How to choose the best option
For the most part, if you are interested in a cloud option, and the connectivity options exist, you may choose to evaluate Estuary.
Modern data pipeline: Estuary has the broadest support for schema evolution and modern DataOps.
Lowest latency: If low latency matters, Estuary will be the best option, especially at scale.
Highest data engineering productivity: Estuary is among the easiest to use, on par with the best ELT vendors.

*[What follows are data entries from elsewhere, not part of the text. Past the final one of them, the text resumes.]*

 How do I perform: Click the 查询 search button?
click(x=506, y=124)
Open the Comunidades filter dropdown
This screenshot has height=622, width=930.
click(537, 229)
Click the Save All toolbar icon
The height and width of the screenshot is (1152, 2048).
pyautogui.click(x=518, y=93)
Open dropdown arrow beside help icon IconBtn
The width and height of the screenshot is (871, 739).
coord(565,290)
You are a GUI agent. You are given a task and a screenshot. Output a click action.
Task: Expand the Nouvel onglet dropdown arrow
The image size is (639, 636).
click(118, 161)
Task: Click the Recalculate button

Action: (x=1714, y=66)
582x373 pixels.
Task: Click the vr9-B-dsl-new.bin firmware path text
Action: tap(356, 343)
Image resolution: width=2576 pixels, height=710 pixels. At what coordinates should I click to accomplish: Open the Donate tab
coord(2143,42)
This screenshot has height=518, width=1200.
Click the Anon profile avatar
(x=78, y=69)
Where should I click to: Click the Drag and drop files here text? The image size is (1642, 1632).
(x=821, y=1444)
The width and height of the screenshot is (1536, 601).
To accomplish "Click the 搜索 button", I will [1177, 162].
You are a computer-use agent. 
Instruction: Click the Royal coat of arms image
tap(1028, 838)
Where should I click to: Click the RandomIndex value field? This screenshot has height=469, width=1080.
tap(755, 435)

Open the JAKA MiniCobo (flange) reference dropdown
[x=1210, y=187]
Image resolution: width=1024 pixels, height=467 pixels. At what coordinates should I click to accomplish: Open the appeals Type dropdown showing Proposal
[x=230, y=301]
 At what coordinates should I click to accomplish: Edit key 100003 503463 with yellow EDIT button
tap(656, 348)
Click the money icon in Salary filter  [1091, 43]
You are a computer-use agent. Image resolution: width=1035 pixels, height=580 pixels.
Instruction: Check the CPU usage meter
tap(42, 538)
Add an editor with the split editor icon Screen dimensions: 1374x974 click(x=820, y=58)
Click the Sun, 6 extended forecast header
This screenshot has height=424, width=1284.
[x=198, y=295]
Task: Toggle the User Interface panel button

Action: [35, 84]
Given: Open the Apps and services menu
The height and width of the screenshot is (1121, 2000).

But it also has delivered up to 5x greater productivity than the alternatives.
Connectivity: If you're more concerned about cloud services, Estuary or another modern ELT vendor may be your best option. If you need more on-premises connectivity, you might consider more traditional ETL vendors.
Lowest cost: Estuary is the clear low-cost winner for medium and larger deployments.
Streaming support: Estuary has a modern approach to CDC that is built for reliability and scale, and great Kafka support as well. It's real-time CDC is arguably the best of all the options here. Some ETL vendors like Informatica and Talend also have real-time CDC. ELT-only vendors only support batch CDC.
Ultimately the best approach for evaluating your options is to identify your future and current needs for connectivity, key data integration features, and performance, scalability, reliability, and security needs, and use this information to a good short-term and long-term solution for you.